==== Records supplied

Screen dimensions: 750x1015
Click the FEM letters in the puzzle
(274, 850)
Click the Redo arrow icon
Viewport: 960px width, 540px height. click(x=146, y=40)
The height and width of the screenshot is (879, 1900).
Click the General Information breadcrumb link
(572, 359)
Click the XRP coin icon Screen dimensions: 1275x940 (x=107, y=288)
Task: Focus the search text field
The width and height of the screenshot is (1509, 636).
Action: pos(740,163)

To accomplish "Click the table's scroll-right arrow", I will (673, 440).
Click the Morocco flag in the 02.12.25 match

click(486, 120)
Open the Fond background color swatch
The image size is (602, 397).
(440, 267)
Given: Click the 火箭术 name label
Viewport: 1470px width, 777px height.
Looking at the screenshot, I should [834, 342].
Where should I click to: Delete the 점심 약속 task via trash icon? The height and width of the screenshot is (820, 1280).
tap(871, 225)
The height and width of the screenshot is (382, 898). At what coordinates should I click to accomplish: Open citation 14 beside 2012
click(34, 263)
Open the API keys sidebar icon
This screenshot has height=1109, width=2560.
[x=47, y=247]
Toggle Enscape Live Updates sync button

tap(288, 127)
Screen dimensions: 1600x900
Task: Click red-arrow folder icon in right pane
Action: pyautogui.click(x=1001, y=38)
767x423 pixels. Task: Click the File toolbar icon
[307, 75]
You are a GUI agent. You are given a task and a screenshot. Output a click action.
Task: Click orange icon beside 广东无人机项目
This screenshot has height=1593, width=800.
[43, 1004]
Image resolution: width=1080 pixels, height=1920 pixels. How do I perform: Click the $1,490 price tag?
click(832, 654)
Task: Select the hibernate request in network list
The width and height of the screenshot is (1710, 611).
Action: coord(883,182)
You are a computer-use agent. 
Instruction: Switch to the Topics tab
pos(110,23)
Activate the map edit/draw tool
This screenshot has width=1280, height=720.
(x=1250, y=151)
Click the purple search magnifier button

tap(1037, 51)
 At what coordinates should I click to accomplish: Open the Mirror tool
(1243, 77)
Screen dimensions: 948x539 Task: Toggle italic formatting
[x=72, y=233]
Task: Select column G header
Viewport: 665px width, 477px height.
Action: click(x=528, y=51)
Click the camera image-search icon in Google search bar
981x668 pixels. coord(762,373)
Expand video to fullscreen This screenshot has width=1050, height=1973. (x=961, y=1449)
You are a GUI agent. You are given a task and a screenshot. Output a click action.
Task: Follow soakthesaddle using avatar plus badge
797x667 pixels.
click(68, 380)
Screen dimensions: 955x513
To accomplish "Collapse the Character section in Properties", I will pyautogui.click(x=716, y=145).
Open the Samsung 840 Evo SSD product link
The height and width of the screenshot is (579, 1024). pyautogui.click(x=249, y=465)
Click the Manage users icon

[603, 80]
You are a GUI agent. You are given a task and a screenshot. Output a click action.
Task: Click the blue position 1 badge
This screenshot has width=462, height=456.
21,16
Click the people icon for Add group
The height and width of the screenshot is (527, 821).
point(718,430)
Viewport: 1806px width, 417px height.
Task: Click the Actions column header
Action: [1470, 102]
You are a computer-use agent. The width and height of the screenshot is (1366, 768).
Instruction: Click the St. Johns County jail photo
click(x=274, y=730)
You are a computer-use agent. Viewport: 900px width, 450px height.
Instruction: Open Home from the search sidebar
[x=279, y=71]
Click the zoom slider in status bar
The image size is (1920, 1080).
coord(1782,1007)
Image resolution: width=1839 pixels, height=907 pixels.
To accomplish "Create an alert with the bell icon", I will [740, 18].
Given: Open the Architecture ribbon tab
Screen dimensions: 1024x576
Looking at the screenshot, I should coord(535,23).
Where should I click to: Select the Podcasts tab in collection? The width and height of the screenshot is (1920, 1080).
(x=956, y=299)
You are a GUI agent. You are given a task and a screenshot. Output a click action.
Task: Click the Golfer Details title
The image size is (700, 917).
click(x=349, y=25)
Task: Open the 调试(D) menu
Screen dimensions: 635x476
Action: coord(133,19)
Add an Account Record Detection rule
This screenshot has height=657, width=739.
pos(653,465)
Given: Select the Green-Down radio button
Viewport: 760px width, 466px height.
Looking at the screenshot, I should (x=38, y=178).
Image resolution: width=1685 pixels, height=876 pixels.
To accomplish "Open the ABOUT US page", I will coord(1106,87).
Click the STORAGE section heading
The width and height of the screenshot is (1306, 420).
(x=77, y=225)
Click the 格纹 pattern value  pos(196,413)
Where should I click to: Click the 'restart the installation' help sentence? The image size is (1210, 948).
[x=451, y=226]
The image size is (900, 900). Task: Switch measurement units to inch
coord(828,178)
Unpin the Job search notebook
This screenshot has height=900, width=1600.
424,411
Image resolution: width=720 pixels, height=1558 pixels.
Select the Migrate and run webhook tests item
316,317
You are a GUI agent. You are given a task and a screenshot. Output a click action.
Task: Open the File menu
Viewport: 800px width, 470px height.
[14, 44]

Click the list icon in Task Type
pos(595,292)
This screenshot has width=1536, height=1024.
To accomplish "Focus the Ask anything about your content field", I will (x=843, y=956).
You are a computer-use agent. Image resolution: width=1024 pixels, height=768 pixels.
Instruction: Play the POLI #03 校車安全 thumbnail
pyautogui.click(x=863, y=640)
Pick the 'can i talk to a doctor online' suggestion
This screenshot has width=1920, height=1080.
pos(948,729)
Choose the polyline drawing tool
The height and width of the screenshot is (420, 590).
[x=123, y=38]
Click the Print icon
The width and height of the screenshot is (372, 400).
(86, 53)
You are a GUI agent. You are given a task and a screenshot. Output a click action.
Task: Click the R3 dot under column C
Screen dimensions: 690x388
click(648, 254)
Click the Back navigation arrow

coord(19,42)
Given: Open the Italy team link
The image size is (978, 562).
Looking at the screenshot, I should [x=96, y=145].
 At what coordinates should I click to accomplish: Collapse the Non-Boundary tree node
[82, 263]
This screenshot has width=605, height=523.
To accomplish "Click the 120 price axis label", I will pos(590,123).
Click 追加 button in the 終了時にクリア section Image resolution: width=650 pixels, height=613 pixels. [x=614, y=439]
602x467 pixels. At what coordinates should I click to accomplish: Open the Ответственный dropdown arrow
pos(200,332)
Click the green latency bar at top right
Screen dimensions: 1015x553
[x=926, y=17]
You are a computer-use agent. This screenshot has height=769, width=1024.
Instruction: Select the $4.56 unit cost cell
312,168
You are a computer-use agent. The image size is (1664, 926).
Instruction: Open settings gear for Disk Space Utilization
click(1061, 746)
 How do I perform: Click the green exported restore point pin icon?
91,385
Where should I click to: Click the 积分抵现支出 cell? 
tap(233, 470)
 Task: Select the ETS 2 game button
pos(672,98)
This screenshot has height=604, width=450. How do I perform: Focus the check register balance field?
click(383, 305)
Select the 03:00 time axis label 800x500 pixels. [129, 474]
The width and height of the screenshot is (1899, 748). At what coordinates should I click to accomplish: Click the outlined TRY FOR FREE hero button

========

The answer is a number only: how many lines of the data above include "badge"?

2